Si la révolution égyptienne tarde à produire des effets à l’intérieur du pays, elle a d'ores et déjà marqué un revirement diplomatique important. Notamment sur le dossier israélo-palestinien. Décryptage.
Le Caire s’apprête à rouvrir samedi, et de façon permanente, sa frontière avec la bande de Gaza, l'enclave palestinienne soumise à un blocus israélien depuis cinq ans. "L'ouverture du passage fait partie des efforts égyptiens destinés à mettre fin aux divisions interpalestiniennes et à réaliser la réconciliation nationale", a souligné l’agence officielle MENA.
Après une éclipse de quelques mois pour cause de révolution, cette initiative confirme que le pouvoir militaire chargé de la transition a bel et bien engagé un repositionnement diplomatique du pays. Cette rupture avec la diplomatie proaméricaine et modérée à l’égard d’Israël du président déchu Hosni Moubrak, concerne surtout le dossier palestinien. Début mai, le Caire avait en effet réussi à sceller la réconciliation interpalestinienne, entre le Hamas et le Fatah. L'accord met un terme à la division, depuis 2007, entre la Cisjordanie et la bande de Gaza et pave la voie à des élections prévues dans un an.
Tel-Aviv s’inquiète
Un aboutissement qui a, sans surprises, irrité Israël et compliqué la tâche de la Maison Blanche pressée de relancer le processus de paix au point mort. "Ces initiatives marquent le retour d’une diplomatie active et démontrent la volonté du Caire de se repositionner comme le chef d’un monde arabe restructuré par le Printemps arabe", analyse Khattar Abou Diab politologue spécialiste du monde arabe et professeur à l'université Paris-XI.

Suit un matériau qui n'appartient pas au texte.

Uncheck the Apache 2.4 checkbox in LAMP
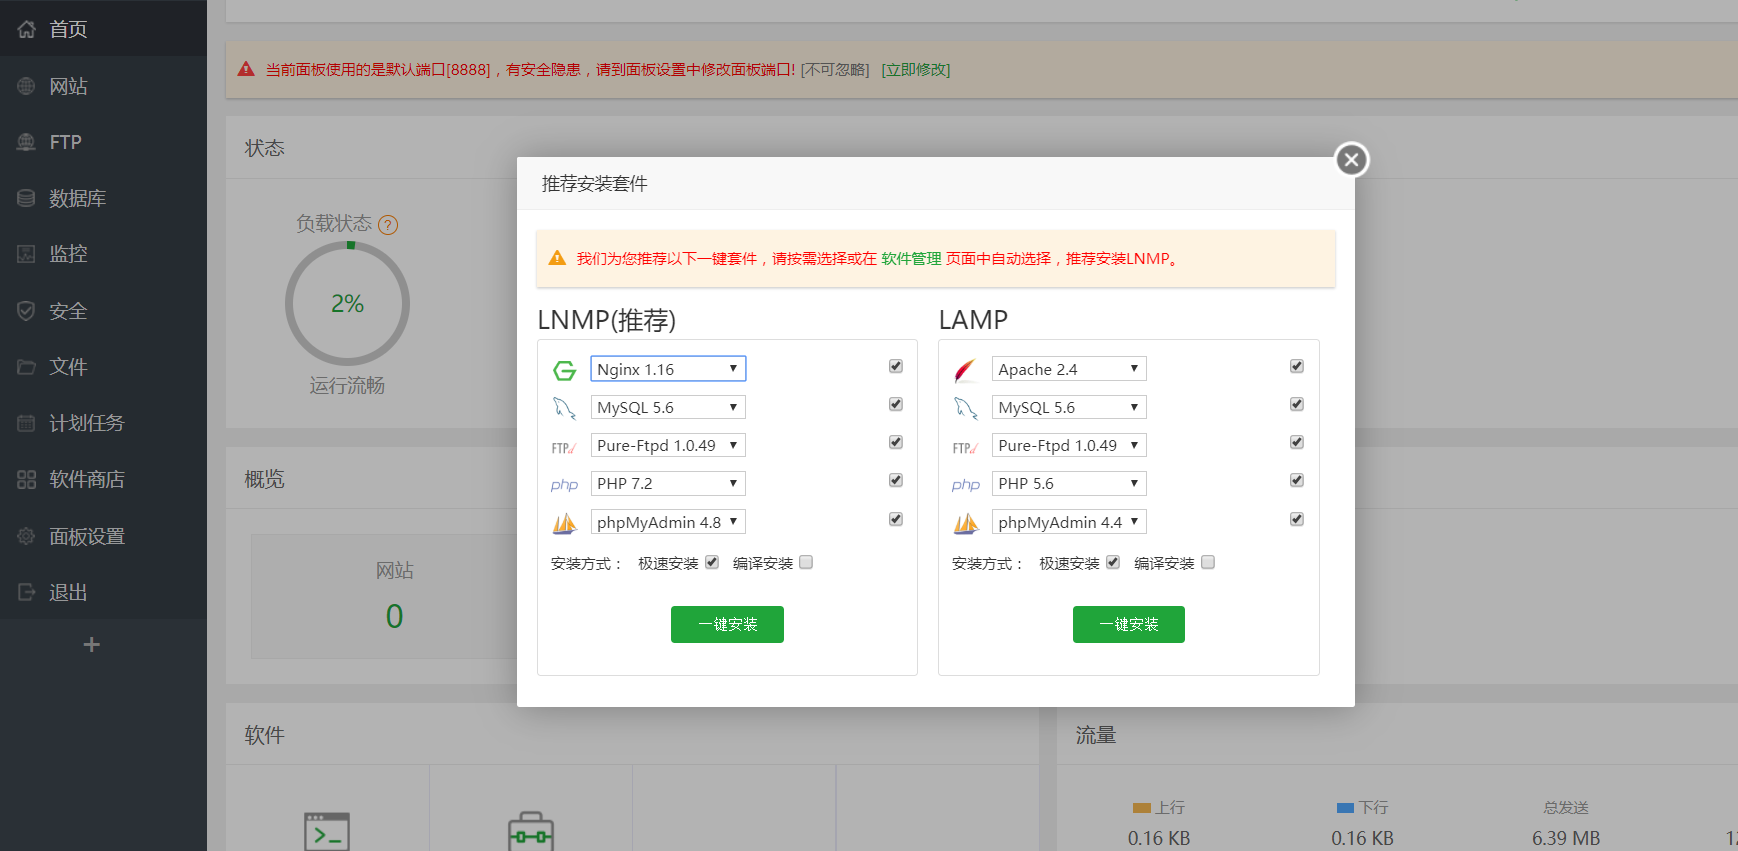The height and width of the screenshot is (851, 1738). click(1297, 366)
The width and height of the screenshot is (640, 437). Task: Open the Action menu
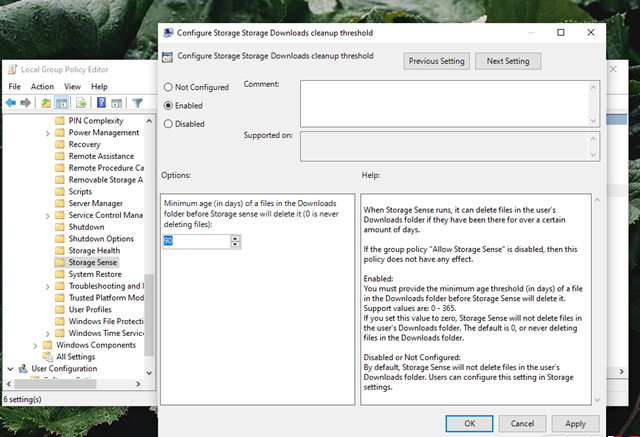[42, 87]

itPendant l’ère Moubarak, le point de passage de Rafah n'était ouvert que de manière exceptionnelle, principalement pour des raisons humanitaires. Cette position était non seulement très impopulaire en Égypte, mais aussi l’une des principales critiques de la rue arabe. Jeudi, l’État Hébreu, qui s’inquiète de ces revirements diplomatiques, a qualifié la décision de rouvrir le passage de Rafah de "très problématique". Et pour cause, ce seul passage qui mène à l'enclave dirigée depuis quatre ans par le mouvement islamiste Hamas, n'est pas contrôlé par Israël.
Malgré la pression populaire, le pouvoir en place a cependant rassuré à plusieurs reprises Tel-Aviv, en affirmant ne pas chercher à porter atteinte au traité signé entre le président Anouar al-Sadate et le Premier ministre israélien Menahem Begin en 1979. Fin avril, un sondage publié par le Pew Research Center, basé aux États-Unis, révélait que près de 54% des Égyptiens étaient contre le maintien de ce traité de paix avec Israël.
Vers un réchauffement des relations avec l’Iran
Mais les Israéliens et les Palestiniens ne sont pas les seuls concernés par l’évolution de la politique étrangère égyptienne. Le ministre des Affaires étrangères Nabil al-Arabi, artisan de l’accord entre les frères ennemis palestiniens, a déclaré mercredi vouloir renforcer la coopération bilatérale et la reprise de relations diplomatiques avec l’Iran. Depuis 1979 et l’instauration de la république islamique iranienne, les relations entre les deux pays étaient quasi-inexistantes. Téhéran n’a eu de cesse de dénoncer notamment la paix israélo-égyptienne.
"Le Caire semble vouloir créer un petit canal de liaison avec Téhéran, même si un changement de politique étrangère devrait logiquement attendre la fin de la transition politique et l’élection d’un nouveau parlement fin septembre", explique Khattar Abou Diab. Selon ce dernier, ce changement indique que l’Égypte ne servira plus, comme pendant l’ère Moubarak, "de tête de pont dans le conflit" entre la communauté internationale et l’Iran.
Une évolution géostratégique à même de bouleverser la donne sur un plan régional plus large. Déjà courroucés par la chute de son allié le président Moubarak, le 11 février, l’Arabie saoudite, et dans une moindre mesure les pays du Golfe, s’inquiète de l’éventualité d’un tel rapprochement. L’Iran est en effet accusé par Ryad de se mêler d’un peu trop près des affaires qui ne concernent que le monde arabe, sur fond de rivalité sunnite-chiite. L’épisode des navires iraniens transitant par le canal de Suez, avec la bénédiction des autorités égyptiennes, quelques jours après la révolution avait déjà été très critiqué par les alliés locaux des États-Unis.
Cependant, tempère le politologue, "renouer avec Téhéran n’est pas un objectif prioritaire pour les Égyptiens qui vont logiquement s’intéresser dans un premier temps à leurs espaces arabes et africains".